## Your objective:
Update the lines from the one containing "Solutions (507, 796)" through the one containing "enough (230, 798)", inclusive, so that "Journal" becomes "Magazine" and everything else stays the same. Give back only those lines.

## Dataset rows:
* * * *

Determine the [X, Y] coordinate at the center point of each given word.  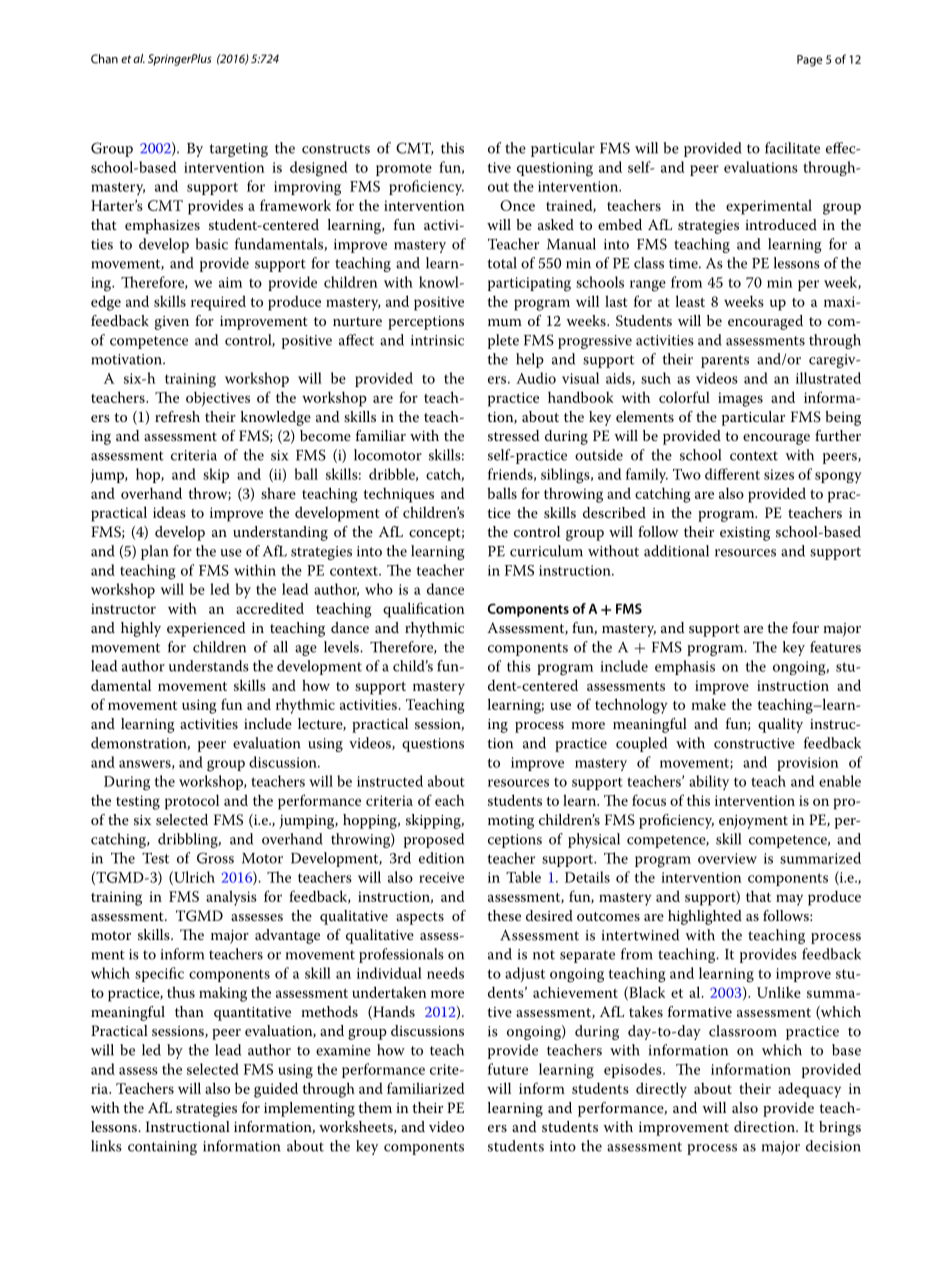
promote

* * * *

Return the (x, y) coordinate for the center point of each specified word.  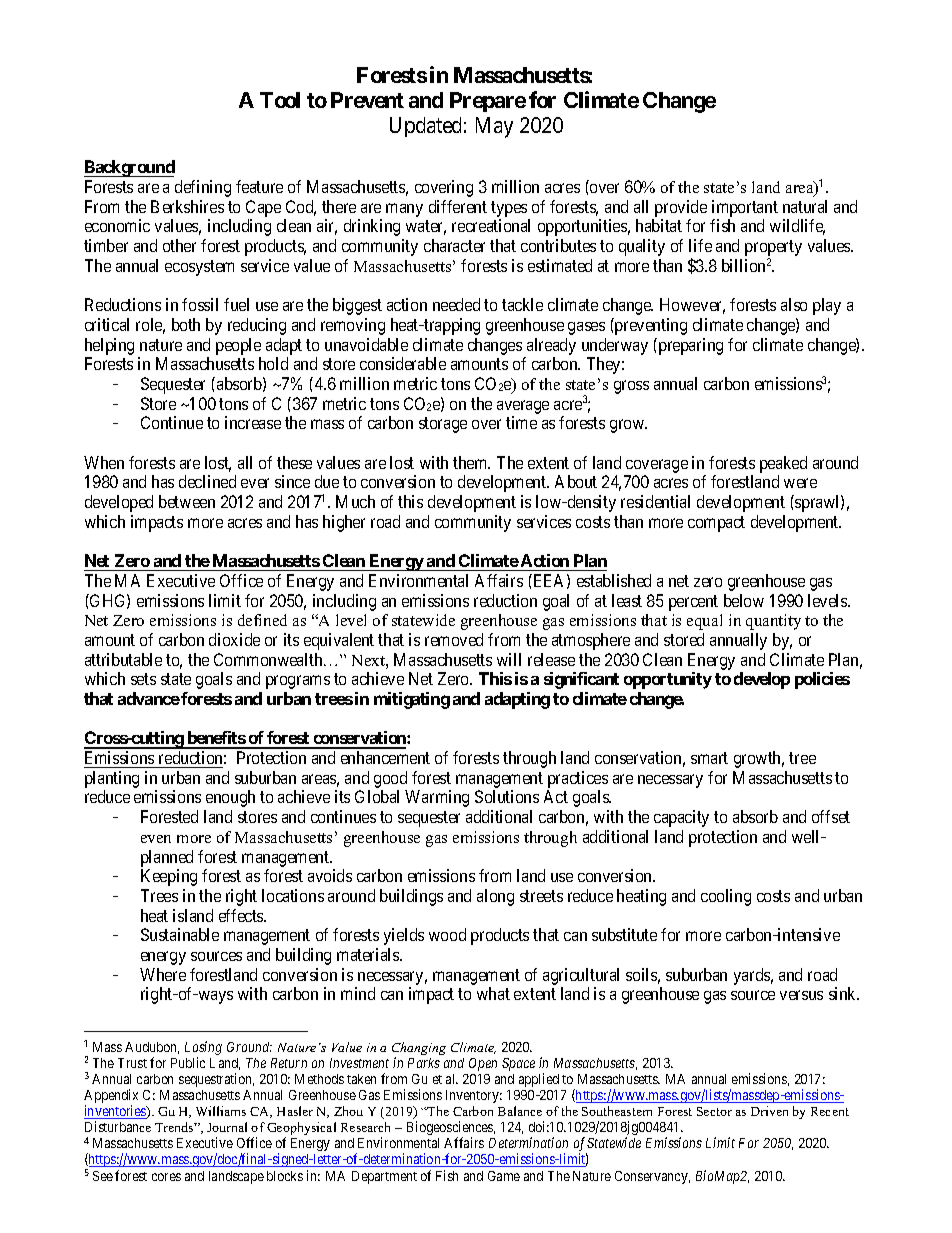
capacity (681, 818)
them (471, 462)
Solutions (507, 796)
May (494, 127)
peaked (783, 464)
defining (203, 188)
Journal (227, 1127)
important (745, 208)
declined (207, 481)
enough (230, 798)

* * * *

## Reply to the task:
Solutions (507, 796)
May (494, 127)
peaked (783, 464)
defining (203, 188)
Magazine (227, 1127)
important (745, 208)
declined (207, 481)
enough (230, 798)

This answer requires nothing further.